Tuesday 20 June 2017

The Little Girls, Elizabeth Bowen

The Little Girls by Elizabeth Bowen, a Reprint Society edition of 1966, sturdy hardback for these summer days.

The eponymous little girls are grandmothers at the start, mysteriously convoked by one of them. Part Two returns to their time at St Agatha's school, a coven of 11 year-olds who bury a box just before World War 1, a coffer of their secret, significant things, with a message written in blood.

We are dead, and all our fathers and mothers. You who find this, Take Care. These are our valuable treasures, and our fetters. They did not kill us, but could kill You. Her Bones, too. You need not imagine that they are ours, but Watch Out. No wonder you are puzzled. Truly Yours, the Buriers of This Box.

If I am drawn to the writing of the early-mid-twentieth century, it's because the psychic metronome was set then, the discomfort and the transparency. My own reunions going on fifty years are opaque, though I'm drawn to them.
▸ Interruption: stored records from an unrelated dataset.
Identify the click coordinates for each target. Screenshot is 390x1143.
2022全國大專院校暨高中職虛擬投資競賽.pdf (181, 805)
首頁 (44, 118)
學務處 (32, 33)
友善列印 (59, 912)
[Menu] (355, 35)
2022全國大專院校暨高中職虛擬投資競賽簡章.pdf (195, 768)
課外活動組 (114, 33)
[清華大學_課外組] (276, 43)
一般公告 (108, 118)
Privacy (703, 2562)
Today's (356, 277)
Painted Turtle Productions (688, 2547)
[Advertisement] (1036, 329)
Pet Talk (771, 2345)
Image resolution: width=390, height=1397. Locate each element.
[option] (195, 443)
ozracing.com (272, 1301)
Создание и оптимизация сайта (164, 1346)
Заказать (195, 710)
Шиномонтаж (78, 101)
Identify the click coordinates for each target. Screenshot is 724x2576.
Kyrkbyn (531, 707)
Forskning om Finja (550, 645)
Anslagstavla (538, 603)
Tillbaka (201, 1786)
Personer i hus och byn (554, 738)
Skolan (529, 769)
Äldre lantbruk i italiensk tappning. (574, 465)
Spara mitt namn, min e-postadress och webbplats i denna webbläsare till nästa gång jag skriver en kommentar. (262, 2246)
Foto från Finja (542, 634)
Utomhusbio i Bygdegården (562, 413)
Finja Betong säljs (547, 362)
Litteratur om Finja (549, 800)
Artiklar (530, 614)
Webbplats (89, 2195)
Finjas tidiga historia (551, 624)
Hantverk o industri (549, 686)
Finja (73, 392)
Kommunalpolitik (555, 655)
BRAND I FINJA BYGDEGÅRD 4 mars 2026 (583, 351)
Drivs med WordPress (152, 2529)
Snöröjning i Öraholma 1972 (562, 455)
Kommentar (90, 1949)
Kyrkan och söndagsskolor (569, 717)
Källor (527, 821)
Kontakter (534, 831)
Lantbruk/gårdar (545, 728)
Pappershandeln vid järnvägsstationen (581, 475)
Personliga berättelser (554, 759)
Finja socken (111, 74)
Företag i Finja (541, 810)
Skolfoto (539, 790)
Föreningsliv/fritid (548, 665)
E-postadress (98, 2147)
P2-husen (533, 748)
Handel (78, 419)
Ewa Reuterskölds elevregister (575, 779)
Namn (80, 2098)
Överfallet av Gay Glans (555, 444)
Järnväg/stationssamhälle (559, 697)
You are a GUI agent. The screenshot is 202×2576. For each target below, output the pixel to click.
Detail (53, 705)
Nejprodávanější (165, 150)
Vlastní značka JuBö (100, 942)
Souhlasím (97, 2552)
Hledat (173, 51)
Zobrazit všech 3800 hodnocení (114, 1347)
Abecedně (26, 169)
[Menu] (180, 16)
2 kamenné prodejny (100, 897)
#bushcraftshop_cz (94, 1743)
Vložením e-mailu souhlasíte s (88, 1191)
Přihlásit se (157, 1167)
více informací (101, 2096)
The nearest I can get to understanding female friendship and its angularities is via my mother and her friend Gertie, who bickered and sulked their way into old age; and the movie The Second Wives Club.
You know, a person's only a person when they have some really raging peculiarity—don't you notice that, Mrs Coral, with all your friends? 
So says Dinah. My mother was also called Dinah, always, (she disliked being mistaken for a Diana) unlike Elizabeth Bowen's principal Little Girl, who began as Diana, and was Dicey to her friends.
You are Dinah. One becomes, you've become. So look here, Dinah, try and have sense! Sad though it was we lost touch, you and I have got on perfectly well without one another for going on fifty years—
Up at the pond, I lean in on the uncomfortable prose, the frequent asides and italicised emphases, the unfinished sentences, so English, so chilly and sensible. The plot, the buried coffer, all turn out to be empty. Everything, home and reality, the blood of messages, has run away.
Everything has. Now it has, you see. Nothing's real any more ...  Nothing's left, out of going on fifty years.
Part Three draws into deepening disquiet as Dicey, Sheikie and Mumbo re-enter each other's lives. Nothing, of course, is resolved or revealed. Sentences lean into their hesitations, their uncertain clauses, exhaustive precisions, their long stories never quite told, the door to the cave, the new, expanded coffer for the future, is tied shut with thick, damp rope.